So what’s next? According to Toby…:
“We are transitioning out of the era of Lifestyle, and into an era where the production of culture is valued – both subjectively and financially – on its own terms.
From an era where brands are designed to sell products to an era where brands are designed to be culture, to transform lives, to instill beliefs.”
“The Lifestyle era was not about creating culture; it was about attaching brands onto existing cultural contexts. It was not about shaping people; it was about sorting consumer demographics into niche categories. The new order we are entering into reverses this. For some organizations, culture has become the product itself, and products have become secondary, auxiliary, to the production of culture.”
Similar concepts can be found in other interesting pieces: just look at the Meme Economy, my own Exit to Community explorations, as well as all the community-building craze that has been growing over the past years. All of these ideas relate in some ways to what Toby Shorin takes a step further and basically summarizes as:
“The culture is now the product.”
Yancey Strickler, the co-founder of Kickstarter, adds a new element to this concept which, in my opinion, is a bit ignored in Toby’s Life After Lifestyle piece: the idea of post-individualism. While Yancey focuses specifically on creators and the creator economy, I do think his ideas can also be applied in a much broader sense. He sees what I call “culture economy” as a way to boost community, collaboration, and collective stewardship, and almost equates this culture-building to world-building and self-care:




“When we come together as groups committed to manifesting the same point of view we can accomplish astounding things.”

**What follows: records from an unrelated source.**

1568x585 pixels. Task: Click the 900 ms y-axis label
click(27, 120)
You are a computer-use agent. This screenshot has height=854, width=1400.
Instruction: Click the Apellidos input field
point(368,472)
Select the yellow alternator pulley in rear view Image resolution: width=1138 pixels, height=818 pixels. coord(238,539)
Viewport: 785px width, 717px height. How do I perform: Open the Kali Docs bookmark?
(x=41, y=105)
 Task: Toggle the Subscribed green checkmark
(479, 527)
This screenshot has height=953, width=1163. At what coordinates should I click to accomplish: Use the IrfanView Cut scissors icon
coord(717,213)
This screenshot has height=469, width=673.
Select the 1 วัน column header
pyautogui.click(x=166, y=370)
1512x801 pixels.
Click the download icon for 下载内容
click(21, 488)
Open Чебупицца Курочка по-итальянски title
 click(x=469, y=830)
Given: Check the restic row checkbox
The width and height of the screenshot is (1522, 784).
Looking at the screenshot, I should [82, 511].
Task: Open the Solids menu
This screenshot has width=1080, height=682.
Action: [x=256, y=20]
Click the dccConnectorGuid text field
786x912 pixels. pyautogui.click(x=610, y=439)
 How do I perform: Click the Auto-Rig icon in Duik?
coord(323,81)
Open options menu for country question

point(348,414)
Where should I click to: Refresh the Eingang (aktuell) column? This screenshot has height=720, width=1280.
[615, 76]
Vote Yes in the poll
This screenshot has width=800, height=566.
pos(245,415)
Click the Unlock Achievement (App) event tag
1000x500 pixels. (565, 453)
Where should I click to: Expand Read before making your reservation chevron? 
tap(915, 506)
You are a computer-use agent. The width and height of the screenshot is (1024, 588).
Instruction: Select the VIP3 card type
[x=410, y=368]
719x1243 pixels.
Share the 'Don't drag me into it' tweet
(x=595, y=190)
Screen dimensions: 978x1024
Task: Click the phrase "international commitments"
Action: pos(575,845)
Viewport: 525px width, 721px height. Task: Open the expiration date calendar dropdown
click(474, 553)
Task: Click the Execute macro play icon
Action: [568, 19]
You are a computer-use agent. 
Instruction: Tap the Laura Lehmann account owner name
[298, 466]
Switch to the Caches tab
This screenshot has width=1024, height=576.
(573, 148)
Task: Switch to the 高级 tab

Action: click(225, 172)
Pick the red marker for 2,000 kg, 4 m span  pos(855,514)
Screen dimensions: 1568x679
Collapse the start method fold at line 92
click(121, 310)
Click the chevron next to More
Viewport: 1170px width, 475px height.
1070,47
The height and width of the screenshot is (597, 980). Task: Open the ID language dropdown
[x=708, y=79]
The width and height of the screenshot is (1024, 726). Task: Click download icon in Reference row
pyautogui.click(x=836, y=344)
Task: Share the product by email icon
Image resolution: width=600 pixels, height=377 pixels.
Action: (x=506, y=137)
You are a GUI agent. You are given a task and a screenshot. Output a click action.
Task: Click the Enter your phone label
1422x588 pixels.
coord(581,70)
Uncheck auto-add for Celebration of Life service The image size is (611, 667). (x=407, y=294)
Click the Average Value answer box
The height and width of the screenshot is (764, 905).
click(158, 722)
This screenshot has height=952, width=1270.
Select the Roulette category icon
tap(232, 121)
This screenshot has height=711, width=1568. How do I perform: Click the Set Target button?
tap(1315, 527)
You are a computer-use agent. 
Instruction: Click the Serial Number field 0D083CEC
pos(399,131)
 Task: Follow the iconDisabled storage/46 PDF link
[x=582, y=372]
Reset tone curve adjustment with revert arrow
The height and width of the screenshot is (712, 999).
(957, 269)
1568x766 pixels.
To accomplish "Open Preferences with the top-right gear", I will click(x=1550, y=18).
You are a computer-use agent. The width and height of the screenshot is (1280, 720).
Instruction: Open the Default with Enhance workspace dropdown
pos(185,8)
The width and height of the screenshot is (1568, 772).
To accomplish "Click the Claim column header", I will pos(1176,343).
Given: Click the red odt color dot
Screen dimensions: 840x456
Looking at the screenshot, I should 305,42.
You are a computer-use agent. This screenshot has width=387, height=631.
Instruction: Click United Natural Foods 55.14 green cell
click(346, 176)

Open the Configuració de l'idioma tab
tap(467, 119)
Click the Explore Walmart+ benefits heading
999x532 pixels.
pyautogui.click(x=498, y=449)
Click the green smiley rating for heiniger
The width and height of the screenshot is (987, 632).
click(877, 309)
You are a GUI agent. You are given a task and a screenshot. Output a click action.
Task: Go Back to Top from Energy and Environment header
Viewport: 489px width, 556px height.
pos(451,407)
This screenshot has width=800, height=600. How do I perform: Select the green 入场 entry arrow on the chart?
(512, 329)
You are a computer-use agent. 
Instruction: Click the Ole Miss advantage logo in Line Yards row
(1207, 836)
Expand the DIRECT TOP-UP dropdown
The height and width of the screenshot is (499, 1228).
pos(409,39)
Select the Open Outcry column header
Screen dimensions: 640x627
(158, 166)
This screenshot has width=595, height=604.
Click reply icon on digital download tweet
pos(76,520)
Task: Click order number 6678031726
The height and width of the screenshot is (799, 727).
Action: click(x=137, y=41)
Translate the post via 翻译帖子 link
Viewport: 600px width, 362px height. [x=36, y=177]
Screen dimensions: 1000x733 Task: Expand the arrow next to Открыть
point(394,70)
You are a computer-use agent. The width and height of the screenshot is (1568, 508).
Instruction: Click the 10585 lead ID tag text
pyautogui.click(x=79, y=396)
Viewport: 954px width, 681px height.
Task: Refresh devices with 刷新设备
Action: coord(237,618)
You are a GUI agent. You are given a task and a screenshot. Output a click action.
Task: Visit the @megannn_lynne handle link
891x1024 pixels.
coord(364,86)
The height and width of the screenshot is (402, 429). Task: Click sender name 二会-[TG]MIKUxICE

“It's everything the Creator Economy isn't: you're no longer a lonely creator seeking affirmation, you're holding hands with peers you respect, working together on a shared vision that uniquely brings you together. You get to be part of something bigger than you that directly reflects who you are and what you care about. You feel stronger creatively, collaboratively, emotionally.”
Yancey’s new project Metalabel tries to empower these post-individual creator organizations through what he calls metalabels:
“A metalabel is a release club where groups of people who share the same interest drop and support work together. It’s a lightweight structure that creates economic, emotional, and creative alignment between collaborators.
The Creator Economy is creativity in single-player mode: every creator competing against everyone else for followers and attention.
A metalabel is creativity in multiplayer mode: groups of people pooling skills, audiences, and resources in support of a larger creative vision or purpose.”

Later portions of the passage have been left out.